Durant cette époque, l'hermétisme et la pensée occultiste ont pris de l’ampleur, avec la mise en circulation de textes traitant d’astrologie, d’alchimie, de magie et notamment de botanique magique et astrologique[40]. Depuis l’Iliade et l’Odyssée, la réflexion sur les plantes et les remèdes, avait toujours amalgamé des éléments rationnels et irrationnels[41] mais à cette époque les éléments irrationnels - impliquant des forces surnaturelles - sont reconnus de plein droit par le monde savant et consignés dans des ouvrages de pharmacologie et botanique iatro-magiques et astrologique, comme ceux de Thessalos de Tralles (Ier siècle). Le savoir astrologique sur les plantes est reçu comme une révélation.

Nous allons voir que l’ellébore restera une plante médicinale utilisée par la médecine rationaliste et naturaliste héritière d’Hippocrate, tout en y recevant un traitement de plante magique plus ou moins « avouable ».

L’ellébore dans la médecine gréco-romaine de l’Empire romain

Au premier siècle de notre ère, les Romains avaient conquis tout le pourtour méditerranéen et alors qu’à l’ouest, ils avaient romanisé les régions européennes conquises, à l’est dans la Grande Grèce, ils s’étaient hellénisés au contact des Grecs. Selon le vers célèbre d'Horace, « la Grèce conquise conquit son farouche vainqueur et apporta ses arts au Latium... » (Épîtres, II, 1, 156). L’hellénisation de Rome, qui avait commencé sous la République romaine, s’accomplit sous le Haut-Empire aux Ier – IIe siècles. Les religions à mystères de l’Orient pénètrent au centre de l’empire, à Rome même. La philosophie, la médecine, l’art et la littérature grecque y gagnent des positions dominantes.
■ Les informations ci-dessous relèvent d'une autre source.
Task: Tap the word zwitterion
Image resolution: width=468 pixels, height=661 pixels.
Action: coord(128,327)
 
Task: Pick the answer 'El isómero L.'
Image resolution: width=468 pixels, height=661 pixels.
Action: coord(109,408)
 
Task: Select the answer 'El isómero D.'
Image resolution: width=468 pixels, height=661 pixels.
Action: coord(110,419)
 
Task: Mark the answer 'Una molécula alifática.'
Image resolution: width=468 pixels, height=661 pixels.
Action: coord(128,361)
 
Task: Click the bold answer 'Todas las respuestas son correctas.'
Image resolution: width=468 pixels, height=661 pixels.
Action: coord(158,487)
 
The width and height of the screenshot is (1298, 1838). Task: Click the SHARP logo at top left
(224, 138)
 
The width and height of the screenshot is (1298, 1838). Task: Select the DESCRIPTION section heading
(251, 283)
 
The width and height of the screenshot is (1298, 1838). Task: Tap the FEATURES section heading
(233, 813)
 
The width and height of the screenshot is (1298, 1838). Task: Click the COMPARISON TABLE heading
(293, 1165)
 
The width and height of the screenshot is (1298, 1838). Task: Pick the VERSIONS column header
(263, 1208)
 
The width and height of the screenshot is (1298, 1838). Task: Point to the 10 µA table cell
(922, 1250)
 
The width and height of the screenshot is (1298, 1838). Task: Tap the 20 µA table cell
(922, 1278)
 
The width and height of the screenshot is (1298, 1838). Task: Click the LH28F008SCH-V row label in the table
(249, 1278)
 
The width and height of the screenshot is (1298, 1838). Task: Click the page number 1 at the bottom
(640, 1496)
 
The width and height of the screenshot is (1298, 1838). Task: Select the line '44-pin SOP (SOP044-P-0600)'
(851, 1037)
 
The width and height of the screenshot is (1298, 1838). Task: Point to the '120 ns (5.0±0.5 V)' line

L’assimilation de la médecine grecque dans le monde latinophone du centre de l’Italie, puis de là, au fil des siècles, dans l’Europe occidentale, est une des évolutions les plus marquantes de l’histoire de la médecine européenne[37]. Sans cette absorption, la médecine grecque aurait pu avoir la même importance pour nous que la médecine des Babyloniens ou des Égyptiens. Car c’est dans leurs habits latins, que les théories médicales grecques continuèrent à être étudiées, appliquées, débattues en Europe occidentale jusqu’au XIXe siècle.

Durant les deux premiers siècles, les trois auteurs importants qui marquent un tournant dans l’histoire de l’ellébore, sont le pharmacologue grec Dioscoride, l'encyclopédiste latin Pline et le médecin grécro-romain Galien. Cette évolution est annoncée au début du premier siècle, par l’encyclopédiste romain Celse, qui annonce un changement dans les indications de l’ellébore. Il soutient que « l'on pourra donner l'ellébore noir dans l'atrabile, la folie mélancolique, ou dans une paralysie partielle » (Traité de la médecine[42], II, XII.1), à condition qu’il n’y ait pas de fièvre. L’ellèbore n’est plus un remède polyvalent mais une drogue réservée aux troubles de l’esprit et aux maladies de la peau (éléphantiasis).

Au premier siècle, le Traité de matière médicale[2] (grec: Περὶ ὕλης ἰατρικῆς, peri hulês iatrikês[43], latin: Materia medica, abr. MM) de Dioscoride marque un tournant dans le développement de la pharmacie gréco-romaine, en apportant de l’ordre dans le chaos qu’était jusque-là, le savoir traditionnel sur les bonnes herbes[41].

Il décrit l'utilisation médicale de plus de 800 substances, dont une grosse majorité sont des végétaux, et le reste des animaux et des minéraux. Chaque matière médicale est présentée dans une notice, donnant méthodiquement les informations permettant de la reconnaître et d'en appréhender les propriétés.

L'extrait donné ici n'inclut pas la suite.